• [Exercise requirements]
Search the records for the word "thần" and copy every line in which it occurs.

==== Source material

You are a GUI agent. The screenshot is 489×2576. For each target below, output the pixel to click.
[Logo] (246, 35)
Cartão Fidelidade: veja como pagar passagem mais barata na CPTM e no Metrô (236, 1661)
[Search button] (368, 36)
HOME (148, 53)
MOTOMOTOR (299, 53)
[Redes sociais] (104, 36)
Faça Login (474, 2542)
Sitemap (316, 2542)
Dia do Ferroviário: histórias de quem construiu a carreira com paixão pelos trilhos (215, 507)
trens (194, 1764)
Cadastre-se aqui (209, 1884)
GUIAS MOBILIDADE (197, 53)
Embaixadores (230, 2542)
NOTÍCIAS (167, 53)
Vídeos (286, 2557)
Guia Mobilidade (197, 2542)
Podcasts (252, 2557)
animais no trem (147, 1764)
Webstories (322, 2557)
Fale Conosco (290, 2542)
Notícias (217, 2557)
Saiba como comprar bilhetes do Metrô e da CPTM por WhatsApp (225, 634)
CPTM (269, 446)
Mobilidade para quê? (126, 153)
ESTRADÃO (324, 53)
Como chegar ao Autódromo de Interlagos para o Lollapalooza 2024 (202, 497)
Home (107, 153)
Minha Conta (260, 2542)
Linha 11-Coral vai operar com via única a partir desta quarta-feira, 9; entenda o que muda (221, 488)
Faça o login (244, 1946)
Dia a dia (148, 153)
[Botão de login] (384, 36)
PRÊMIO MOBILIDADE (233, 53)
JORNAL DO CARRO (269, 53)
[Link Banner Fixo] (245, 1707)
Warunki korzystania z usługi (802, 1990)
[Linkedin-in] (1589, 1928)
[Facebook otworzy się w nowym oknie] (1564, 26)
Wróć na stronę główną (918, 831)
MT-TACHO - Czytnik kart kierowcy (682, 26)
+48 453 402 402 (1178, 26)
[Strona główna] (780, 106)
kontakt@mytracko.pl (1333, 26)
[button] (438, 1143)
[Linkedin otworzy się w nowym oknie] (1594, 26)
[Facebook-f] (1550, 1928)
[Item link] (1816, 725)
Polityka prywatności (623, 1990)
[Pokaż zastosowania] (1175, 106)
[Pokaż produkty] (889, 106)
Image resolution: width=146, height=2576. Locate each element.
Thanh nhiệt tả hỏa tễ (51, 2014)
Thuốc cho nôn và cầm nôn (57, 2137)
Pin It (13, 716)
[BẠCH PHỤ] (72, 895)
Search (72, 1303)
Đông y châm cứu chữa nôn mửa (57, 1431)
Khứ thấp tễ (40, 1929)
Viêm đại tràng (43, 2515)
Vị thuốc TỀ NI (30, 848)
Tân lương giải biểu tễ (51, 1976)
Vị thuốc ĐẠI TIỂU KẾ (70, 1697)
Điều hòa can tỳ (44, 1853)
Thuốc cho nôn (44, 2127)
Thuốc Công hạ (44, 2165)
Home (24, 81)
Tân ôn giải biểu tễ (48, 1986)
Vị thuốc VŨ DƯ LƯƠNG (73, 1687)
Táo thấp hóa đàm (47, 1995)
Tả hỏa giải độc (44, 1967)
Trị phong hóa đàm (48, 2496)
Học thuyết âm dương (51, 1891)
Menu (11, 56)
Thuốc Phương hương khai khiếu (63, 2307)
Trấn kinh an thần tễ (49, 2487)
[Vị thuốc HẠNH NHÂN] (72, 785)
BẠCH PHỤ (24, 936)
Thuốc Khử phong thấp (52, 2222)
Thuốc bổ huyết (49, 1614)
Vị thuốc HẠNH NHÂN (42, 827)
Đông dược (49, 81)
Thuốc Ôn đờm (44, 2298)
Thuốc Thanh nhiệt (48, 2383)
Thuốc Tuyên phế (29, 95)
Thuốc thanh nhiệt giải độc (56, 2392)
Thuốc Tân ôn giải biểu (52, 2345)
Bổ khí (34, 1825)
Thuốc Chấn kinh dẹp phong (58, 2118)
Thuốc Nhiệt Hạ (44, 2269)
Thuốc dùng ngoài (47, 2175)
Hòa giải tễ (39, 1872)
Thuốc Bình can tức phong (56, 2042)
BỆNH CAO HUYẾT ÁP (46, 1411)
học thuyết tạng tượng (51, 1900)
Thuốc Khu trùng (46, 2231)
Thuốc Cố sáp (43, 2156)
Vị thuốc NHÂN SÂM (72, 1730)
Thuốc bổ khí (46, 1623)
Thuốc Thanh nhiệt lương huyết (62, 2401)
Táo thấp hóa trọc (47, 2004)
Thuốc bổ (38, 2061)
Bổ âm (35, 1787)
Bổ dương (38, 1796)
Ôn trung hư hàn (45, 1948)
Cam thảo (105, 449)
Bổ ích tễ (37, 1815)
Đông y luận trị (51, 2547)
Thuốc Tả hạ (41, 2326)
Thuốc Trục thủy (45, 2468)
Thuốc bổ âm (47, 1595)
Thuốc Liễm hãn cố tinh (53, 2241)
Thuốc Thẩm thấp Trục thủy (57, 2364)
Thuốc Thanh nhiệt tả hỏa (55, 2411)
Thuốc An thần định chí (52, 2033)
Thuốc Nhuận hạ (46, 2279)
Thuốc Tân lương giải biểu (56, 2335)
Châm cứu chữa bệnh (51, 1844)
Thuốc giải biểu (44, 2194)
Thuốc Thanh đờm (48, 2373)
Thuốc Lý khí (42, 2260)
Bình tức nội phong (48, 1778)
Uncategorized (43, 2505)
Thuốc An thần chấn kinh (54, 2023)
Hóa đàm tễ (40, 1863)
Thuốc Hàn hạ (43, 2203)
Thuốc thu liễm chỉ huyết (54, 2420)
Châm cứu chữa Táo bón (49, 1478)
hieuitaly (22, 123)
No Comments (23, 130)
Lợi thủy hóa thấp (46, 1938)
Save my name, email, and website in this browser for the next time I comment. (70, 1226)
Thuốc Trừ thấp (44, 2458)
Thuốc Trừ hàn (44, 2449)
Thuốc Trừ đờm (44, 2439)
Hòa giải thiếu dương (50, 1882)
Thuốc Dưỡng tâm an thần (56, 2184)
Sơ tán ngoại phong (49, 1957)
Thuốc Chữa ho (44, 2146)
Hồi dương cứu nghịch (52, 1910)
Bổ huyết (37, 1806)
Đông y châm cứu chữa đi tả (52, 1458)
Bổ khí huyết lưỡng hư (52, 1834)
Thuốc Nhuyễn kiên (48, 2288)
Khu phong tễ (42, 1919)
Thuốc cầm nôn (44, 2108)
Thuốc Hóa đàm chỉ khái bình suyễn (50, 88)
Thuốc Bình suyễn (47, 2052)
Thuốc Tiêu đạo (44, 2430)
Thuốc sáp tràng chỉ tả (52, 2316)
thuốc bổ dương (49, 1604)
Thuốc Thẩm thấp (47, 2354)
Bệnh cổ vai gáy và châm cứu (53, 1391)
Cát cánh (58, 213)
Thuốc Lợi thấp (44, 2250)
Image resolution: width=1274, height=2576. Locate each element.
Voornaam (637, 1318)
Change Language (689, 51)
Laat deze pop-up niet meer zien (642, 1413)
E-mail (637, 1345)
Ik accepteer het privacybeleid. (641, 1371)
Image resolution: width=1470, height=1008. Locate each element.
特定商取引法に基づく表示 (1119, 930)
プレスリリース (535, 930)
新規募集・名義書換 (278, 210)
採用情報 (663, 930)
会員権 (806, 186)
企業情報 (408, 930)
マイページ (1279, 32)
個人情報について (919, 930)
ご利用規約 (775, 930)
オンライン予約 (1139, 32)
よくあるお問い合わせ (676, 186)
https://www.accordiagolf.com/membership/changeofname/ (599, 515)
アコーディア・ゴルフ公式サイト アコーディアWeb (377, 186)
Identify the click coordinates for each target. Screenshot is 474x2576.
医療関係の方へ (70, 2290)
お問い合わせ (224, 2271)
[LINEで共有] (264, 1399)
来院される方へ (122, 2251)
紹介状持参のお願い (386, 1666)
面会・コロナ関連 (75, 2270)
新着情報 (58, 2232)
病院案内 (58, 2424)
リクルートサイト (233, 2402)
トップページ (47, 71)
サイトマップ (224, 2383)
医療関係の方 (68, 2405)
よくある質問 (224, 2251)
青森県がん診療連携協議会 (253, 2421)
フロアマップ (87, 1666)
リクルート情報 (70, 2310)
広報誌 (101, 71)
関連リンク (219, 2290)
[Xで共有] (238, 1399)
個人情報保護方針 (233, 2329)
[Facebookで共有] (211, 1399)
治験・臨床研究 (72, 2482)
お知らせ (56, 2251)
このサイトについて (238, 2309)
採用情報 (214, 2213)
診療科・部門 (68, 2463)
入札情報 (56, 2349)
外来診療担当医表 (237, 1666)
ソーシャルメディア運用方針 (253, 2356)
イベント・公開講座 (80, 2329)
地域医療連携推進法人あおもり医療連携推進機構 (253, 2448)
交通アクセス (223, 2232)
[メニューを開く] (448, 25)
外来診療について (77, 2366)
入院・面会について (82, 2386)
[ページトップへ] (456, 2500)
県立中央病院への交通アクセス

========

• [Answer to the problem]
Trấn kinh an thần tễ (49, 2487)
Thuốc An thần định chí (52, 2033)
Thuốc An thần chấn kinh (54, 2023)
Thuốc Dưỡng tâm an thần (56, 2184)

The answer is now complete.